I'd sat silently, watching her work the words over in her head. The pain, the anger, the frustration, the confusion. After all, we had everything. I was a teacher at the high school we’d both attended in our small town of Sutton's Bay, Michigan, where she was a substitute teacher waiting for a permanent position. We'd married in college and bought our first home, a four-bedroom ranch on a quiet cul-de-sac, with a heft downpayment from her parents. I'd protested, uncomfortable with taking anything from them, but Mel had insisted, and I'd relented.
But at some point, our dream had crumbled before our eyes. She grew irritable waiting for a teaching position to open up in our small town and began talking about moving to a bigger district. The stress mounted, and before long we were bickering more than loving. Two years of fighting later, and I'd finally come to the sad conclusion that adversity doesn't always bring two people together, sometimes it shines a spotlight on the things that aren't working, magnifying them until you realize that love isn't always enough.
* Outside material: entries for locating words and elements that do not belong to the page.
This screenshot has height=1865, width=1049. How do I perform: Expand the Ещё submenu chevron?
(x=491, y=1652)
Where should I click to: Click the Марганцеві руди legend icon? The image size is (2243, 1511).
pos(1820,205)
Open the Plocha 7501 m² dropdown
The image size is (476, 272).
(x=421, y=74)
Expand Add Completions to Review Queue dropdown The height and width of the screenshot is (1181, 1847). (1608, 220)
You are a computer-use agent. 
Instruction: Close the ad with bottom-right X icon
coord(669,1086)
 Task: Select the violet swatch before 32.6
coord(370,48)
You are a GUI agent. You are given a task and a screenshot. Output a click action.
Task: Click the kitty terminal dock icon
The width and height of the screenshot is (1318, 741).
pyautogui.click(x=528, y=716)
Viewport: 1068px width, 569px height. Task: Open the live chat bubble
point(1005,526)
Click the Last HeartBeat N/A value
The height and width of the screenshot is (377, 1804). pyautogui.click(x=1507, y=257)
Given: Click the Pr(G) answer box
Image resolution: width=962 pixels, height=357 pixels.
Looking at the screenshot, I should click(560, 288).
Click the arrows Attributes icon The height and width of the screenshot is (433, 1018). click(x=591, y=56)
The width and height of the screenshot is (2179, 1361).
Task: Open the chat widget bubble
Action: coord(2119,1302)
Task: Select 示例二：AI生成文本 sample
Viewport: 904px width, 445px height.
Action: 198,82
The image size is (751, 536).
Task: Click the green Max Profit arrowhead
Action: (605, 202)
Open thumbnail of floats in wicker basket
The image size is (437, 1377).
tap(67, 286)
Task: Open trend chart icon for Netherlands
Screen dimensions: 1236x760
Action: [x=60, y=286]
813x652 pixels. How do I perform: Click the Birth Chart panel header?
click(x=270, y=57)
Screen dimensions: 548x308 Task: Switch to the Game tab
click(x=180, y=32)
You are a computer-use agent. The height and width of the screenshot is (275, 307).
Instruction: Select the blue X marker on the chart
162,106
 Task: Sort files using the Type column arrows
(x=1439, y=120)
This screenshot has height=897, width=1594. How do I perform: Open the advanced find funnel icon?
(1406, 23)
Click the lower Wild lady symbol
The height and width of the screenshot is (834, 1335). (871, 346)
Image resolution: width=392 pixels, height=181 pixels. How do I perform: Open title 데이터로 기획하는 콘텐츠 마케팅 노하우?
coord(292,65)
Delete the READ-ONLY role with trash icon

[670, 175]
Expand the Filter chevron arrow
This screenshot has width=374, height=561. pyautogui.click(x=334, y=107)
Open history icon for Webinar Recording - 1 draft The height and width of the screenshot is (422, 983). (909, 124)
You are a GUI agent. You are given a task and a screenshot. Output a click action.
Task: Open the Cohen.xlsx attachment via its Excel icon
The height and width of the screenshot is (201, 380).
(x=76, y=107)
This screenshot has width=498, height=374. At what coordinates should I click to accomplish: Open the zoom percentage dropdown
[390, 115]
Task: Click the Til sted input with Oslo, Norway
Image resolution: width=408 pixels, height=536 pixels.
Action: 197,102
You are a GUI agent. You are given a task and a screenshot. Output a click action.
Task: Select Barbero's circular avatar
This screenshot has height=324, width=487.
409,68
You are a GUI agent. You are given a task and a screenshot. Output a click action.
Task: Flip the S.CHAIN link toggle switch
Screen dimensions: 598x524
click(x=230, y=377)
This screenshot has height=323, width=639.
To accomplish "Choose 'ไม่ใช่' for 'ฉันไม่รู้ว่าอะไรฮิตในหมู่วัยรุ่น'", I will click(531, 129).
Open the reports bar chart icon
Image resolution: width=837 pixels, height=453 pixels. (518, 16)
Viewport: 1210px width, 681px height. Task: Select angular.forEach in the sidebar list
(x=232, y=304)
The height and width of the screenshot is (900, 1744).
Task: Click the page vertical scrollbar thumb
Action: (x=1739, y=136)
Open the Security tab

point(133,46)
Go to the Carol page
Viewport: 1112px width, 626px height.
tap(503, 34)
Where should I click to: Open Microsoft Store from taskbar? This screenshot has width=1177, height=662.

“I’ll get a hotel tonight.” I'd stood, grabbing the packed duffle that I'd tucked behind the recliner near the door.
“Reed…”
“This is for the best, Mel. We both know it.” I'd said, my muscles aching with a bone-deep fatigue I'd never felt before.
I suddenly found myself wondering if the instant attraction, the spark that came to life when Auburn and I were together, was something I'd drummed out of a fantasy. Maybe I only felt that way because my marriage was falling apart, because I was looking for a distraction from all the things on my mind.
But that wasn't how it felt. It felt like the earth had slammed to a halt when our eyes connected in class two days ago, all but erasing the last three years. It felt like my heart galloped at triple speed when she laughed. It felt like the soul-shattering awareness that comes when your soul connects with it's match.